PONTO DE ORDEM

 
28 de fevereiro 2016 - às 13:47

REGRAS DE JOGO

Com um nível de cultura de governação muito baixa, é certo que se criou um governo composto por tecnocratas, na sua maioria doutores e engenheiros, mas não se ganhou mais valia em torno da melhor compreensão dos fenómenos que têm de levar a uma governação mais eficiente, solidária, actuante e com resultados vantajosos para o desenvolvimento, precisamente porque a auto-estima, o espírito patriótico para melhor servir uma causa pública a que são chamados a desempenhar é extremamente baixa, para não se dizer nula.

 

Nos últimos dias muito se comentou na imprensa a possibilidade do Presidente da República efectuar uma profunda remodelação ministerial indo-se ao extremo, em algumas situações, de se indicarem nomes em análises nem sempre sérias e profundas sobre a realidade e o actual contexto político angolano. Não é novidade, esse tipo de abordagem que, regra geral, acontece todos os anos precisamente porque, em função de algum descontentamento que é alimentado em torno da governação, a sociedade acreditar sempre que um "puxão de orelhas" a algum governante pode melhorar o dinamismo e eficiência do Todo governativo. E agora com a crise que o País está a viver, em grande parte resultante, pelo menos é isso que se dá a conhecer, da baixa acentuada do preço do petróleo no mercado internacional com reflexos grandes no nosso País sendo o crude o principal produto da regulação do nosso PIB, com a necessidade, por isso, de se diversificar a produção nacional e acabar-se com o pensamento cego nos benefícios imediatos que as receitas do petróleo proporcionam para o desenvolvimento, mais se acentuou a especulação em torno da remodelação ministerial, acreditando-se que o novo esforço governativo requer uma dinâmica governativa mais actuante que já não pode ser encontrada no conjunto de membros que hoje integram o governo. Não sendo de todo errada essa forma de pensamento, no entanto, é aconselhável análises mais profundas que possam definitivamente mudar o cenário do País, muito marcado por inércia e inépcia de soluções que contribuam para um melhor aproveitamento das potencialidades e recursos existentes.
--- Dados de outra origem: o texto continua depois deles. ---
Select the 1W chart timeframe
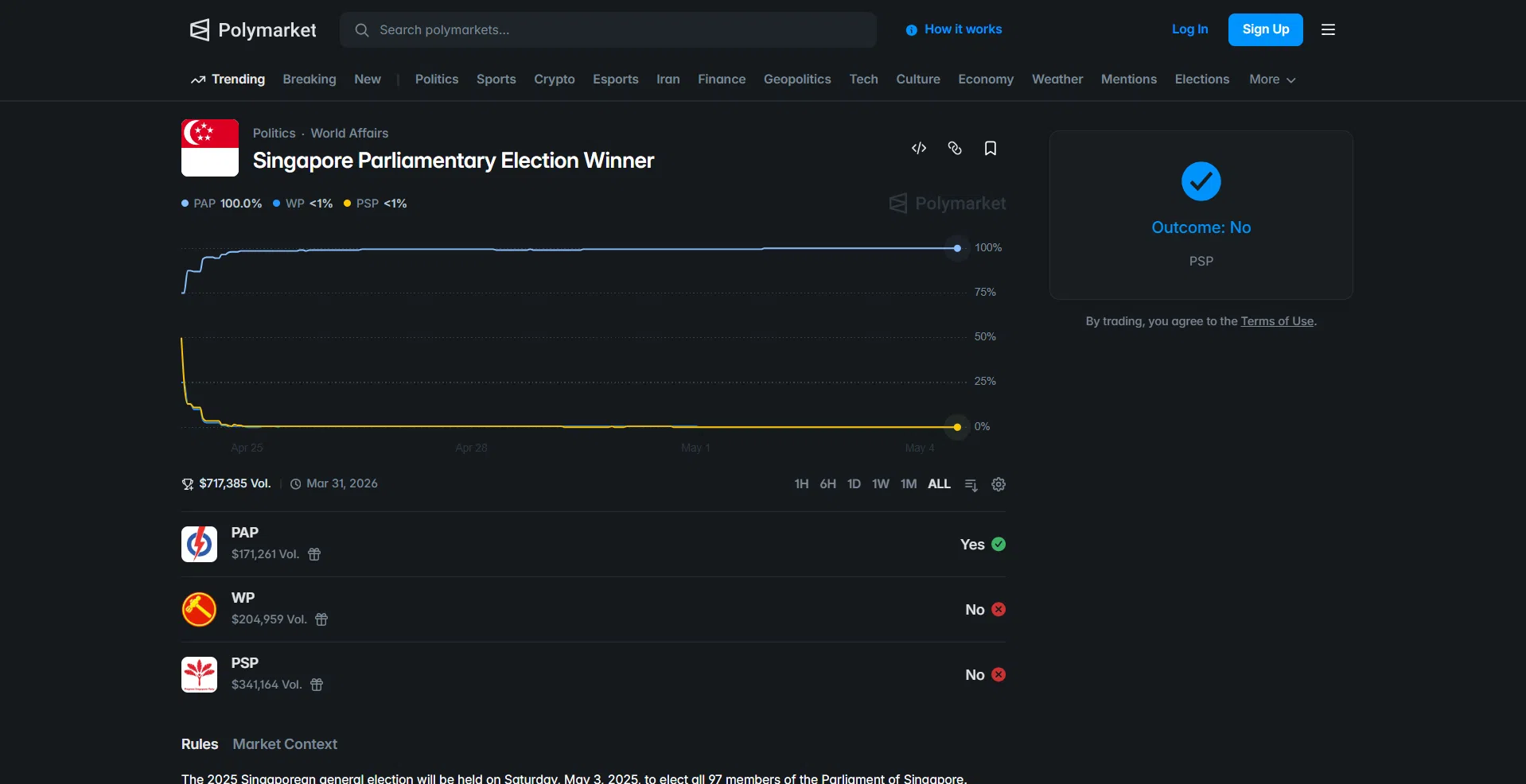This screenshot has height=784, width=1526. pyautogui.click(x=880, y=484)
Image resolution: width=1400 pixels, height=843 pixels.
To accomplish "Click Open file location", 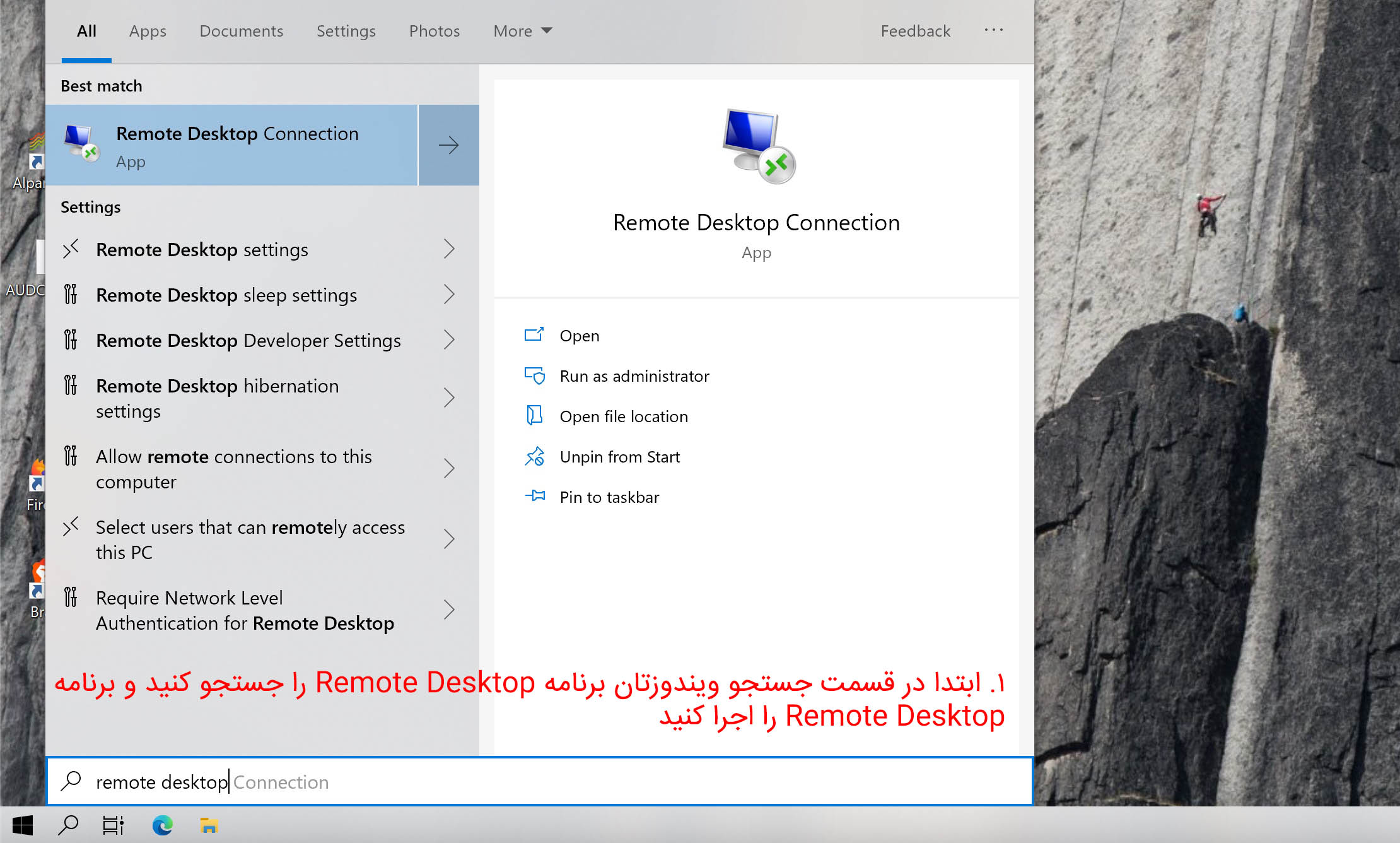I will tap(623, 416).

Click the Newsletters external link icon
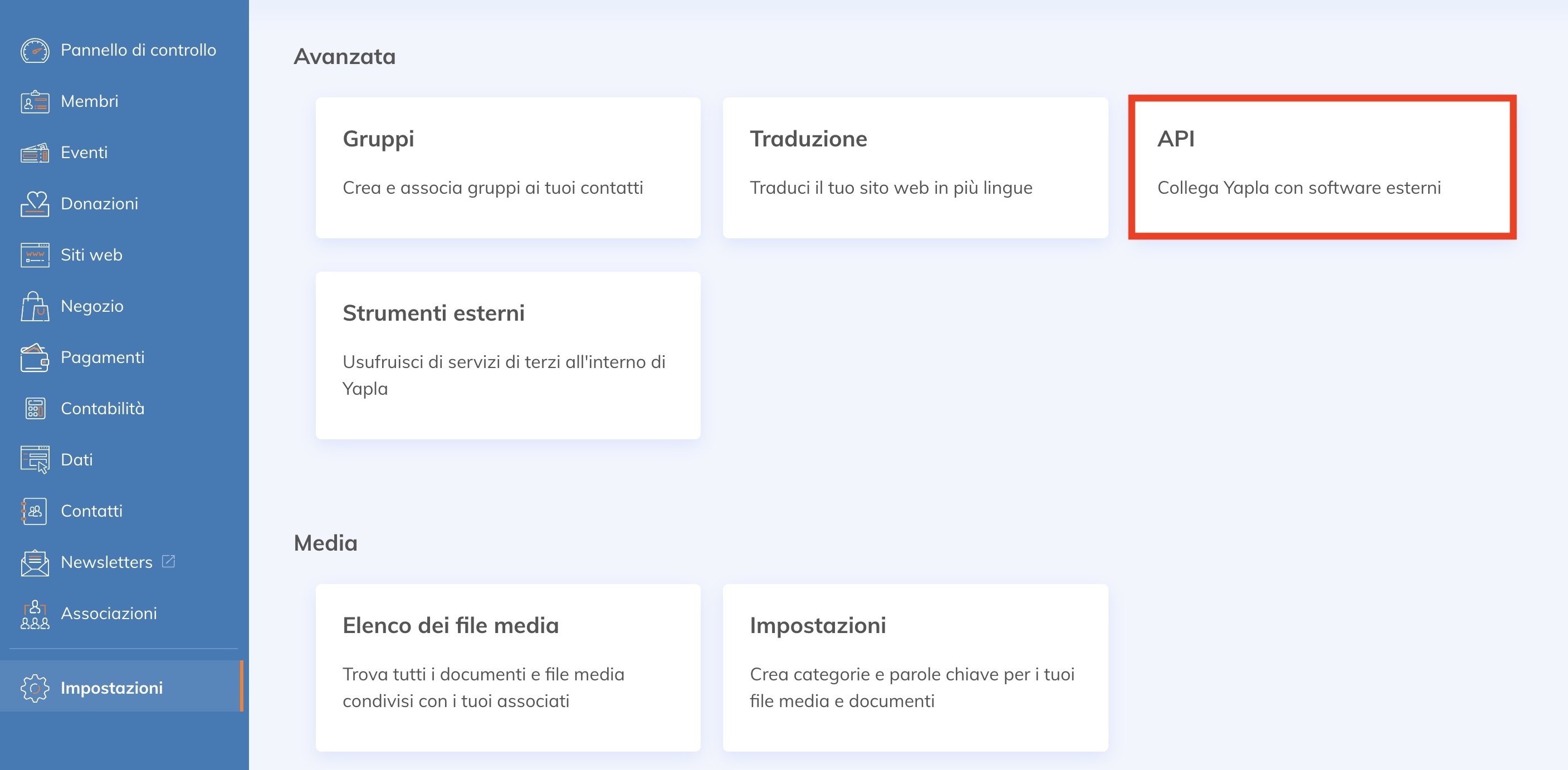point(169,561)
Desde logo, mais do que mudanças de elementos é importante aperfeiçoar, senão mesmo mudar, o sistema de governação por um que exige e reclama mais descentralização e um sentido de responsabilidade apurado de todos que são chamados a desempenhar cargos públicos.

Na verdade, nos últimos tempos se generaliza o princípio de que lutar e conseguir entrar para o governo é meio caminho andado para o enriquecimento individual fácil, e isto só é possível porque se permite a bajulação brejeira em torno da figura do Presidente da República, como se essa fosse a forma mais segura para transmitir lealdade e evidência na riqueza de valores.

Com um nível de cultura de governação muito baixa, é certo que se criou um governo composto por tecnocratas, na sua maioria doutores e engenheiros, mas não se ganhou mais valia em torno da melhor compreensão dos fenómenos que têm de levar a uma governação mais eficiente, solidária, actuante e com resultados vantajosos para o desenvolvimento, precisamente porque a auto-estima, o espírito patriótico para melhor servir uma causa pública a que são chamados a desempenhar é extremamente baixa, para não se dizer nula.

Não podendo acompanhar o ciclo rotineiro da actividade quotidiana de todos os membros do governo, o Presidente da República que os nomeia, quantas vezes ouvindo e recebendo opiniões de outras fontes que nem sempre respeitam o critério de competência, experiência e patriotismo mas sim o amiguismo ou outros interesses não confessos, é enganado por relatórios ou declarações bonitas de bajuladores que não espelham a realidade dos sectores governamentais que dirigem. Se se inverter a pirâmide, pautando-se por uma gestão por objectivos no âmbito de consensos colectivos de governação, o País pode mudar para melhor. Se ontem já não era consentido o exercício gratuito de bajulação, hoje mais do que nunca, não se aceita e deve-se condenar esta prática que mina perigosamente os pilares do Estado democrático que se afirma para o País.